CIUDAD DEL VATICANO, domingo, 25 abril 2004 (ZENIT.org).- Juan Pablo II proclamó este domingo a seis nuevos beatos –un sacerdote, cinco religiosas y una laica– que en sus vidas, transcurridas entre el siglo XIX y XX, descubrieron que «el amor a Cristo es el secreto de la santidad».
El Papa pronunció la larga fórmula de beatificación de los nuevos beatos –un polaco, una española, una mexicana, una colombiana, una italiana y una portuguesa– en latín, con voz clara y fuerte, ante veinte mil peregrinos congregados en la plaza de San Pedro del Vaticano.
El elemento que unifica a estas seis vidas, según constató el pontífice al concluir la homilía, fue la conciencia de que «¡El amor a Cristo es el secreto de la santidad!». Y exhortó entre aplausos: «¡sigamos el ejemplo de estos beatos! ¡Ofrezcamos, como ellos, un testimonio coherente de fe y de amor en la presencia viva y operante del resucitado!».
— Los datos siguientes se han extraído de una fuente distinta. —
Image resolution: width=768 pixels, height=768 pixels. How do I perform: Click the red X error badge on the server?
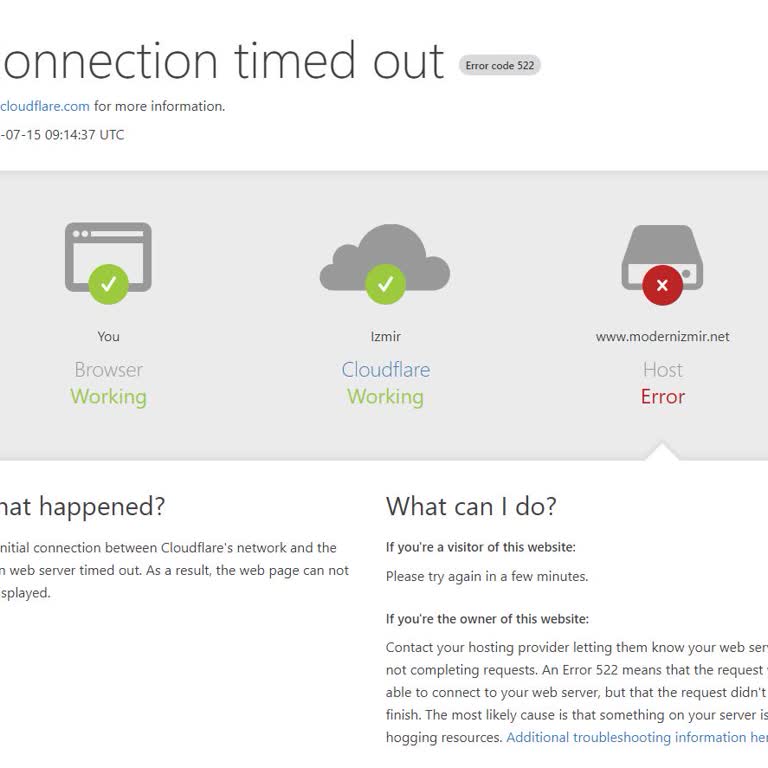662,285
En su intervención, el Papa recordó algunos de los aspectos más destacados de la vida de los nuevos beatos, que se suman a los 1.331 beatos proclamados en sus 25 años de pontificado y a los 477 santos.
Comenzó evocando la figura del Augusto Czartoryski, (1858-1893), hijo de la princesa María Amparo Muñoz de Vista Alegre, hija de la entonces reina consorte y regente de España María Cristina de Borbón, y de Ladislao Czartoryski, príncipe de Polonia en el exilio. Renunció a sus títulos nobiliarios para ordenarse sacerdote en la Sociedad Salesiana de San Juan Bosco.
Emprendió «una vida pobre para servir a los más pequeños», recordó el Santo Padre en la homilía, cumpliendo «los designios de la Providencia divina de manera heroica».
Perfiló, a continuación, la semblanza de la colombiana Laura Montoya (1874-1949), fundadora de la Congregación de las Misioneras de María Inmaculada y Santa Catalina de Siena, quien dedicó su vida de manera particular a la atención de los indígenas.
«Sus tiempos no fueron fáciles, pues las tensiones sociales ensangrentaban también entonces su noble patria –recordó el Papa–. Inspirándonos en su mensaje pacificador, le pedimos hoy que la amada Colombia goce pronto de paz, de justicia y de progreso integral».
Recordó, después, a la mexicana, María Guadalupe García Zavala (1878-1963), quien fundó la Congregación de las Siervas de Santa Margarita María y de los Pobres para dedicarse «al servicio de los más pobres, necesitados y enfermos».
«Con una fe profunda, una esperanza sin límites y un gran amor a Cristo –evocó el obispo de Roma–, Madre Lupita buscó la propia santificación desde el amor al Corazón de Jesús y la fidelidad a la Iglesia».
La italiana Nemesia Valle (1847-1916), religiosa de la Congregación de las Hermanas de la Caridad de santa Giovanna Antida Thouret, tuvo como compromiso de vida «Manifestar el amor de Dios a los pequeños, a los pobres, a todo ser humano, en todas las partes de la tierra», subrayó.
«Es ejemplo de una santidad luminosa, orientada hacia las elevadas cumbres de la perfección evangélica, que se traduce en los sencillos gestos de la vida cotidiana entregada totalmente por Dios», consideró.
Entre los nuevos beatos también se encuentra la española Eusebia Paolomino Yenes (1899-1935), religiosa del Instituto de las Hijas de María Auxiliadora, quien «como buena salesiana, estuvo animada por el amor a la Eucaristía y a la Virgen», dijo el Papa.
«Con la radicalidad y la coherencia de sus opciones, sor Eusebia Palomino Yenes traza un camino fascinador y exigente de santidad para todos nosotros y muy especialmente para los jóvenes de nuestro tiempo», propuso.
La Alexandrina Maria da Costa (1904-1955), laica de la Unión de los Cooperadores Salesianos, revivió «místicamente la pasión de Cristo y se ofreció como víctima por los pecadores, recibiendo la fuerza de la Eucaristía que se convirtió en el único alimento de sus últimos trece años de vida», explicó por último el pontífice.
Presentó la trilogía que caracterizó la vida de esta mística portuguesa –«sufrir, amar, reparar»– a los cristianos de hoy para que puedan «encontrar estímulo y motivación para ennoblecer todo lo que la vida tenga de doloroso y triste con la prueba del amor más grande: sacrificar la vida por el que se ama».